Attack Stage: Deactivate MFA
Log Event: core.user.factor.deactivate or user.mfa.factor.reset_all
Notes: This event will show the helpdesk agent as the actor that deactivated the target user’s MFA.
Attack Stage: Add Malicious MFA
Log Event: core.user.factor.activate
Notes: The threat actor will add their own MFA device from their attacking IP.
If you pull Okta logs into Obsidian Security, you’re able to see the attack in this way:
Query: (app.ad.password.reset.success OR core.user.factor.deactivate OR core.user.factor.activate)
What can I do to detect and mitigate this attack?
Your approach to detecting the aforementioned sequence of events will depend on the tools you have at your disposal.
For Okta Console queries, you will need to craft queries such as the following and group them by timeframe and actor:
eventType eq “user.mfa.factor.activate” OR eventType eq “user.mfa.factor.deactivate” OR eventType eq “user.account.update_password”
Additionally, you can filter for events using Okta’s risk levels to identify new devices, locations, and IP addresses to help focus on possible threat actor activity.
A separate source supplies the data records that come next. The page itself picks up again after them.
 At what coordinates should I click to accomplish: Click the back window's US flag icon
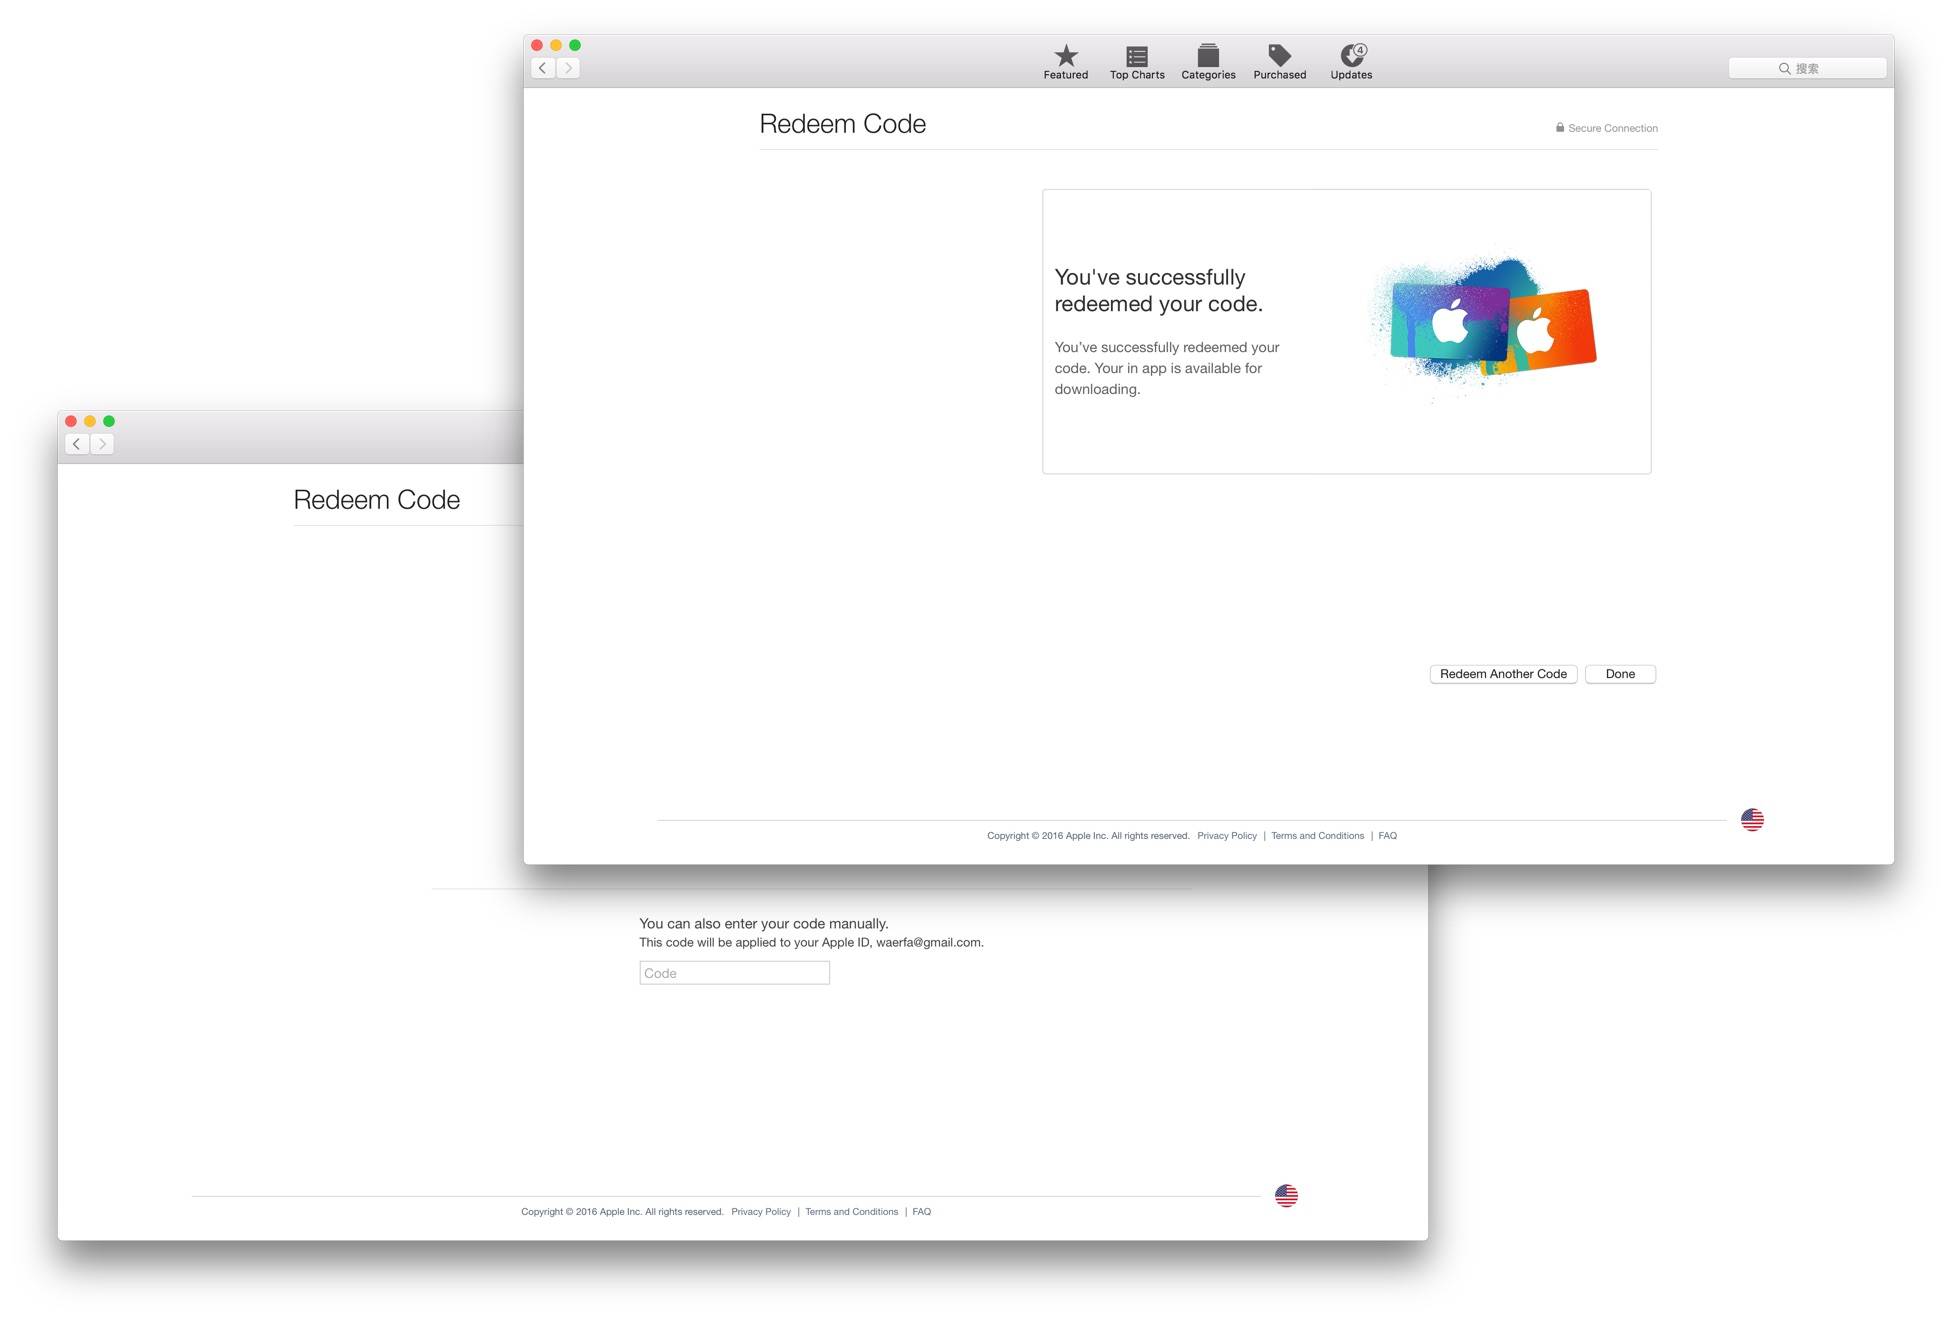click(x=1286, y=1195)
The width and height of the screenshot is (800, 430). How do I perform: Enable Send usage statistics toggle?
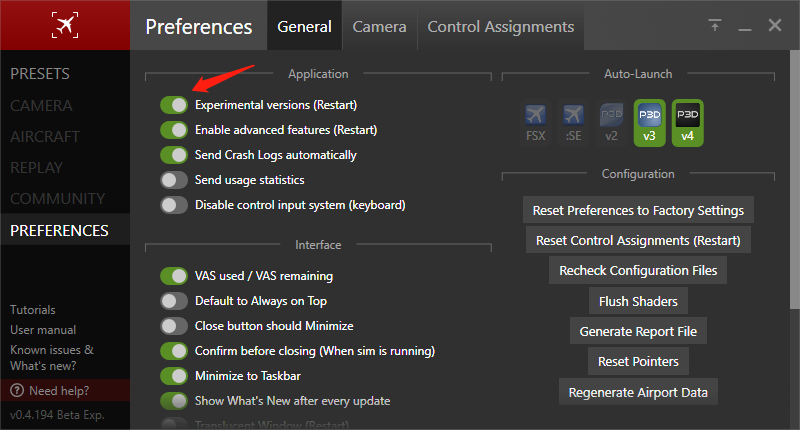click(174, 180)
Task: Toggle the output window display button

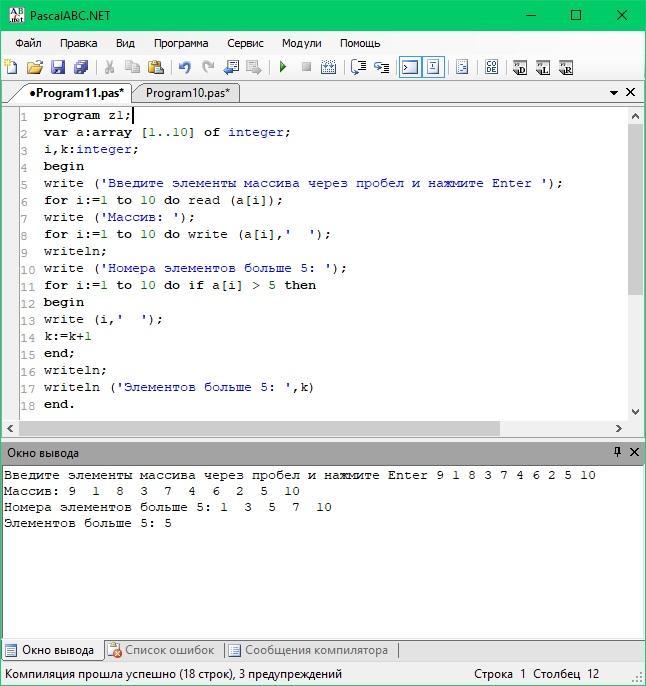Action: [x=410, y=67]
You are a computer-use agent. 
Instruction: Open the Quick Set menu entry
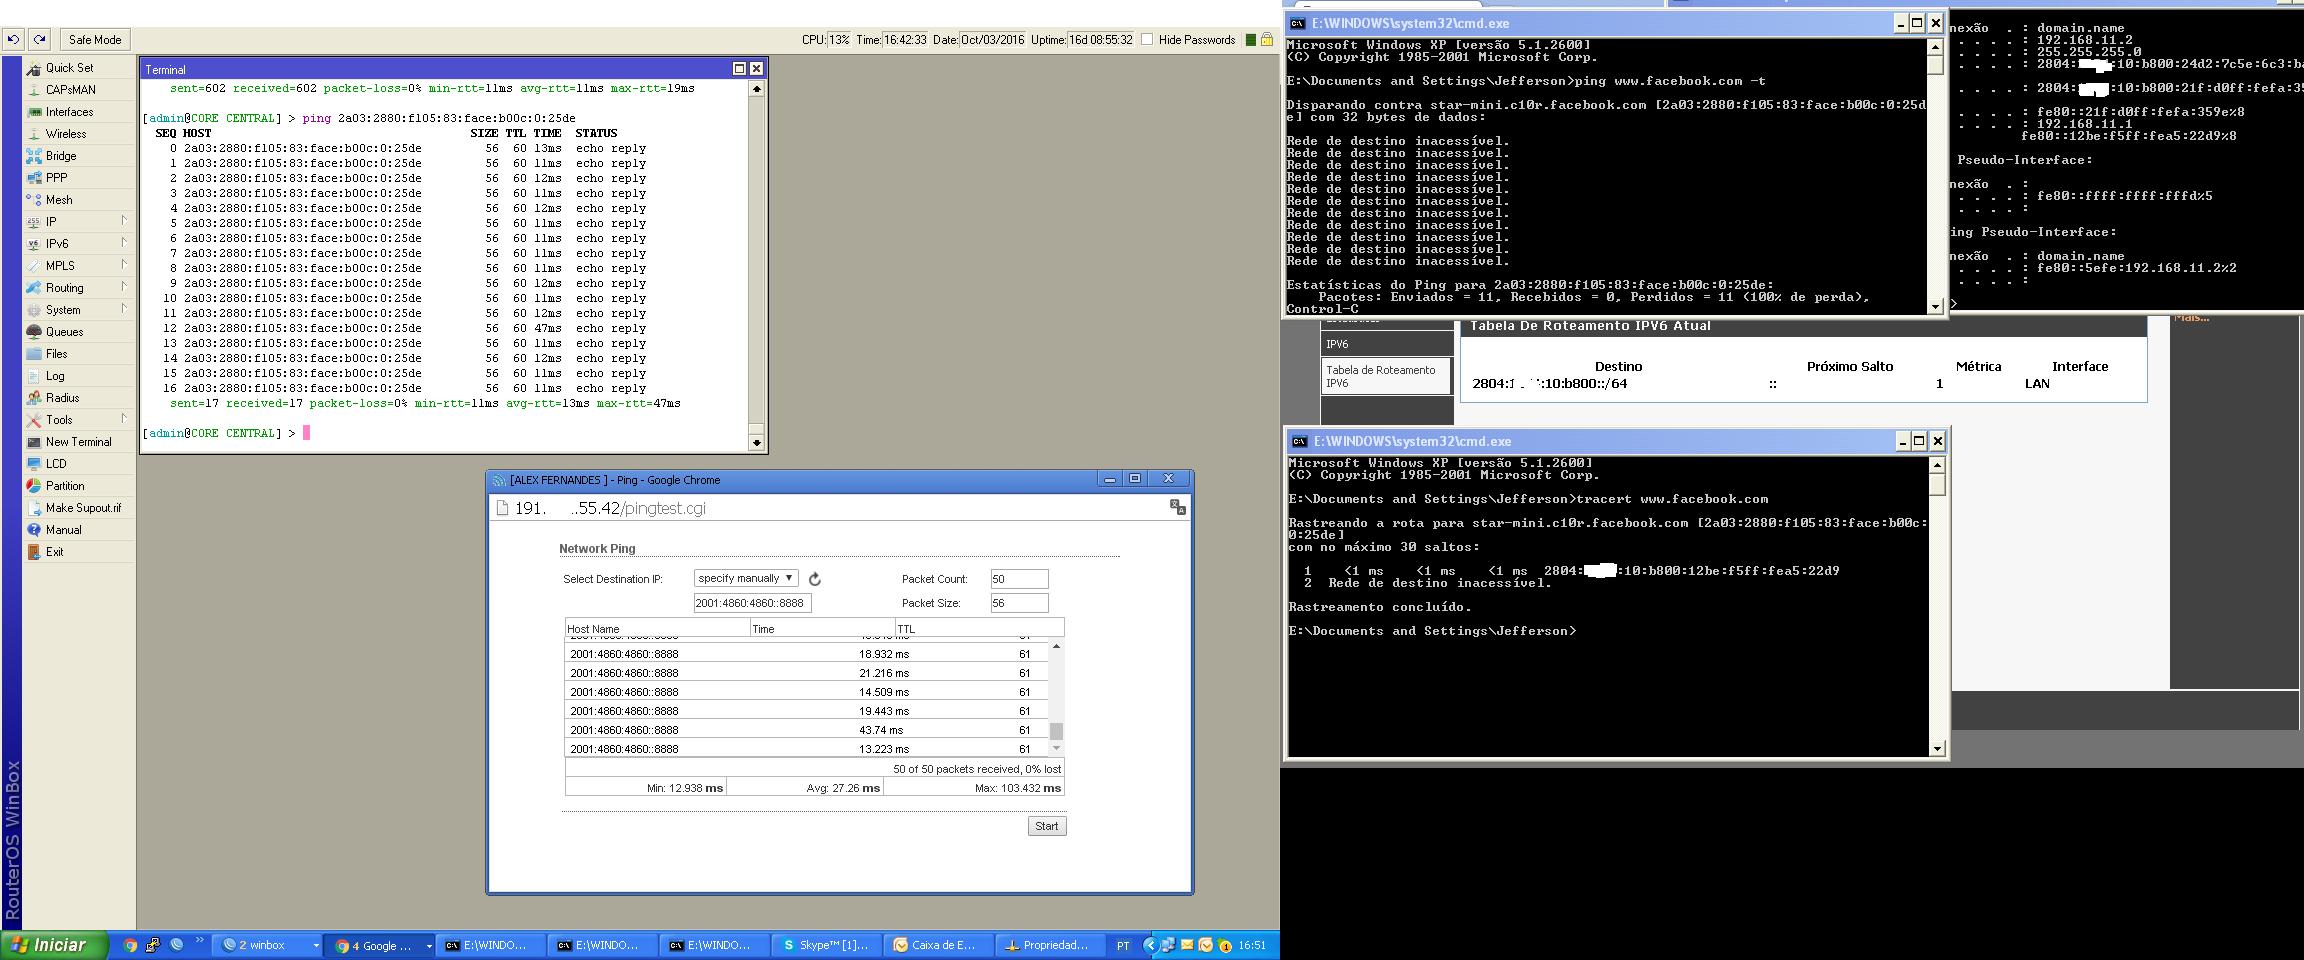click(69, 68)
Below is an example JSON object from Okta indicating an anomalous device and location:
“logOnlySecurityData”:”{“risk”:{“reasons”:”Anomalous Device, Anomalous Location”,”level”:”HIGH”},”behaviors”:{“New Geo-Location”:”POSITIVE”,”New Device”:”POSITIVE”,”New IP”:”POSITIVE”,”New State”:”POSITIVE”,”New Country”:”NEGATIVE”,”Velocity”:”POSITIVE”,”New City”:”POSITIVE”}}”
If you are an Obsidian Security user, you will receive an alert for a suspicious MFA device activation:
Additionally, you can set up alerting to this activity with the following query:
(app.ad.password.reset.success OR core.user.factor.deactivate OR core.user.factor.activate)
To tune the alert, you can add additional filters such as target.account.is_privileged or ip.is_proxy.
Conclusion
The rise of helpdesk social engineering should serve as a driver for teams to review and discuss preventative measures such as identity verification. Taking an extra moment to confirm the identity of the caller when performing a password reset or MFA deactivation can make all the difference here—even a simple video call to compare user identity against a profile picture can help in these cases. Ultimately, your team will need to determine what is realistic and works best for your organization’s unique needs.